Passage provided »
· · ·

PhD students

PhD students and projects at DTU Aqua within the research area Marine Populations and Ecosystem Dynamics.

Amalia Papapostolou

Title of the PhD project
Trophic efficiency of the pelagic food chain

Supervisors
Ken Haste Andersen, André Visser and Camila Serra-Pompei, DTU Aqua

Background of the project
The structure of the marine food web plays a crucial role for fisheries and ocean biogeochemistry. Food webs consist of interconnected food chains and in the ocean a food chain typically follows the sequence: phytoplankton, herbivorous zooplankton, carnivorous zooplankton, upper trophic levels (i.e. forage fish). It can take a varying number of steps within a food chain for energy to transfer from phytoplankton to fish across different oceanic regions, depending on the planktonic community composition. The length of the food chain is tightly linked to the concept of “trophic efficiency”, namely the efficiency with which energy flows from one trophic level to the next through predation.

About the project
The aim of my PhD is to make global estimates of the ‘microbial’ trophic efficiency from phytoplankton to small pelagic fish; basically how does energy flow across the food chain. This is crucial to improve our estimates and predictions for fisheries yields and carbon export. To do so, I will explore the mechanisms that govern marine food web dynamics through trait-based modeling, by implementing and further developing the “NUM” model framework, created at the Center for Ocean Life. NUM is a mechanistic size- and trait-based model along the Nutrient-Unicellular-Multicellular axis, based on individual-level processes. In NUM, the multicellular component encompasses ontogeny and describes the population dynamics of key copepod groups, characterized by their adult size and feeding mode. The composition of the plankton community is an emergent property of the model, resulting from predation and competition.

· · ·

Information given »

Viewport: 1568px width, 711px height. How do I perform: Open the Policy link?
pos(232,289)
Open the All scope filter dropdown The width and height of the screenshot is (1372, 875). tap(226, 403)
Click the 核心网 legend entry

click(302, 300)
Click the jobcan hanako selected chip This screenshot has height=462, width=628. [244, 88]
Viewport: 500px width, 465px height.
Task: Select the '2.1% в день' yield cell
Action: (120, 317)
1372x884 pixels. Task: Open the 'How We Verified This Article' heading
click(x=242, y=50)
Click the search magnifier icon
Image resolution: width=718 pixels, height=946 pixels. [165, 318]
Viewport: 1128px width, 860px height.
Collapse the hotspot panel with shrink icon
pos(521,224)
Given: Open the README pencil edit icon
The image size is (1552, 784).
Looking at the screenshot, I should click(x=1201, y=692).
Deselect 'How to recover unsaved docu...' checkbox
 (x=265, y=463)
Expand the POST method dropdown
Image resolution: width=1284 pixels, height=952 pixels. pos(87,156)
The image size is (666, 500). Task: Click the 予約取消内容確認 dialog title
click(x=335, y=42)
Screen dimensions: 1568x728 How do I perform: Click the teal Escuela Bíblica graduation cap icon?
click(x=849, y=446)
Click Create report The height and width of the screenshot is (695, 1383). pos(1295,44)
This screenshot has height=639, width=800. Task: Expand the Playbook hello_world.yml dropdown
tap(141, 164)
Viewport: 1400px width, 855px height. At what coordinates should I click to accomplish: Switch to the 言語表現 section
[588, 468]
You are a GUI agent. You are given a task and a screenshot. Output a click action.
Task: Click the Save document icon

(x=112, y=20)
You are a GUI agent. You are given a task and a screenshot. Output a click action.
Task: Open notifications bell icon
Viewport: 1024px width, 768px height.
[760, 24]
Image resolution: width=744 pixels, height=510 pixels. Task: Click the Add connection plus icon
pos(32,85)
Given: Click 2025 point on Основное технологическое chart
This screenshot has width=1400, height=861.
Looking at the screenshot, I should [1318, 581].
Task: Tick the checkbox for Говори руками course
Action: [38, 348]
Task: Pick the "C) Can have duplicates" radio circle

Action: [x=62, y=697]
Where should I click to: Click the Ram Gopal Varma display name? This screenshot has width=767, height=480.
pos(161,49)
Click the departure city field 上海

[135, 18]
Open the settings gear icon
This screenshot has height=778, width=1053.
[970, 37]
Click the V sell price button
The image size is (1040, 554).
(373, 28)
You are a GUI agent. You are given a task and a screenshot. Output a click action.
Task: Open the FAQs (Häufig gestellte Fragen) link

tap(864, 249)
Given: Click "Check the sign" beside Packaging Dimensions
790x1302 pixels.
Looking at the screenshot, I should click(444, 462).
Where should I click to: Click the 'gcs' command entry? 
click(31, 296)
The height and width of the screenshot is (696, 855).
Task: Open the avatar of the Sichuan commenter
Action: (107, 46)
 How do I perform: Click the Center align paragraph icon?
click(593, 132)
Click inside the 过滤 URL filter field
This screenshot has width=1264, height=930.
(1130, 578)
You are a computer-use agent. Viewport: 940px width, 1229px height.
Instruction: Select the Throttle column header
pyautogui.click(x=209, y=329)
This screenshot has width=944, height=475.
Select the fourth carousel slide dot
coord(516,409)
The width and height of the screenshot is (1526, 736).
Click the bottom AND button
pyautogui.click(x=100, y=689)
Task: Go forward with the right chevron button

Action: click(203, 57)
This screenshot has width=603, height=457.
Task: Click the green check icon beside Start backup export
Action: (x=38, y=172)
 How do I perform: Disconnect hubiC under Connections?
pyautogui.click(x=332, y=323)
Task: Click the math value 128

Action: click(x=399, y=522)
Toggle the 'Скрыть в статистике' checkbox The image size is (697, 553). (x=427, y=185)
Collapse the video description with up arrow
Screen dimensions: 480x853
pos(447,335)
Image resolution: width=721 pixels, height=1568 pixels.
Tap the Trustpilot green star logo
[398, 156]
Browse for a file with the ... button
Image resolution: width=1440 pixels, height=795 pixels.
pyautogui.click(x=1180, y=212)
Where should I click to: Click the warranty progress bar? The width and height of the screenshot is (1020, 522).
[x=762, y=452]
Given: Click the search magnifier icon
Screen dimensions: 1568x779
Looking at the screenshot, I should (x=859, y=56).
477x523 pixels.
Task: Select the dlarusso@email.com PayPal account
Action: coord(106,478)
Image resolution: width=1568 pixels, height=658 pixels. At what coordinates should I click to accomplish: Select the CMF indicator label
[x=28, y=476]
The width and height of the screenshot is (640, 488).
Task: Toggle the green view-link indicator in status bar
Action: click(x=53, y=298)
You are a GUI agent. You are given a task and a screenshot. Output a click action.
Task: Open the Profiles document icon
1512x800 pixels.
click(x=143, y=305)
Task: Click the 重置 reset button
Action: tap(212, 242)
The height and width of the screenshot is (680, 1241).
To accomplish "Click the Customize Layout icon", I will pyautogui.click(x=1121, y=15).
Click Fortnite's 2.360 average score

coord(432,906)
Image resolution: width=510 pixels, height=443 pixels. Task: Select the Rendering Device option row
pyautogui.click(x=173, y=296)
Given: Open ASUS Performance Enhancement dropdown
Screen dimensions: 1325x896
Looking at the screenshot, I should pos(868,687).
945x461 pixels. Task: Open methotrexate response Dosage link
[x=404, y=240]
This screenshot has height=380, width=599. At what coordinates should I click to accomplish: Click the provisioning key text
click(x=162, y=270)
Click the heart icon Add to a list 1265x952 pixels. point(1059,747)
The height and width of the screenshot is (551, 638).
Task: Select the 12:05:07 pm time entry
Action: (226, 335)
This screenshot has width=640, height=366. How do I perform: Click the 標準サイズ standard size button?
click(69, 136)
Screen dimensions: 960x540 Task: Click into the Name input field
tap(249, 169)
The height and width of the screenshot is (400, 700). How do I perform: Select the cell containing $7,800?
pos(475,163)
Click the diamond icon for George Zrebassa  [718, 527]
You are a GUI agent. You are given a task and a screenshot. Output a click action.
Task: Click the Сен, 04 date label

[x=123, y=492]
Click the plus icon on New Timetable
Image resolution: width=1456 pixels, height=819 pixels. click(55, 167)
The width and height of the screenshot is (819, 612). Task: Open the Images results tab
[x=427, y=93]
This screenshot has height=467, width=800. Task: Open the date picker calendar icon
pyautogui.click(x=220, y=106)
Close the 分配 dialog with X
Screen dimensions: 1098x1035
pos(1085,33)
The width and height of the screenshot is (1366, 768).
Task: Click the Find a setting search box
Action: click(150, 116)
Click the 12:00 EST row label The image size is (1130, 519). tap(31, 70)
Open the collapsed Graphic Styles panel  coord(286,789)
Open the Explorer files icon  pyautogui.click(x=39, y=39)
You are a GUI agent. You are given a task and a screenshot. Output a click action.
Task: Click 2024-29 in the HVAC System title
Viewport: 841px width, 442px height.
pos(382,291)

· · ·

Written instruction »
Write out the entire DTU Aqua PhD students page above again, word for word, from its heading to its final sentence.

Exercise result »
PhD students

PhD students and projects at DTU Aqua within the research area Marine Populations and Ecosystem Dynamics.

Amalia Papapostolou

Title of the PhD project
Trophic efficiency of the pelagic food chain

Supervisors
Ken Haste Andersen, André Visser and Camila Serra-Pompei, DTU Aqua

Background of the project
The structure of the marine food web plays a crucial role for fisheries and ocean biogeochemistry. Food webs consist of interconnected food chains and in the ocean a food chain typically follows the sequence: phytoplankton, herbivorous zooplankton, carnivorous zooplankton, upper trophic levels (i.e. forage fish). It can take a varying number of steps within a food chain for energy to transfer from phytoplankton to fish across different oceanic regions, depending on the planktonic community composition. The length of the food chain is tightly linked to the concept of “trophic efficiency”, namely the efficiency with which energy flows from one trophic level to the next through predation.

About the project
The aim of my PhD is to make global estimates of the ‘microbial’ trophic efficiency from phytoplankton to small pelagic fish; basically how does energy flow across the food chain. This is crucial to improve our estimates and predictions for fisheries yields and carbon export. To do so, I will explore the mechanisms that govern marine food web dynamics through trait-based modeling, by implementing and further developing the “NUM” model framework, created at the Center for Ocean Life. NUM is a mechanistic size- and trait-based model along the Nutrient-Unicellular-Multicellular axis, based on individual-level processes. In NUM, the multicellular component encompasses ontogeny and describes the population dynamics of key copepod groups, characterized by their adult size and feeding mode. The composition of the plankton community is an emergent property of the model, resulting from predation and competition.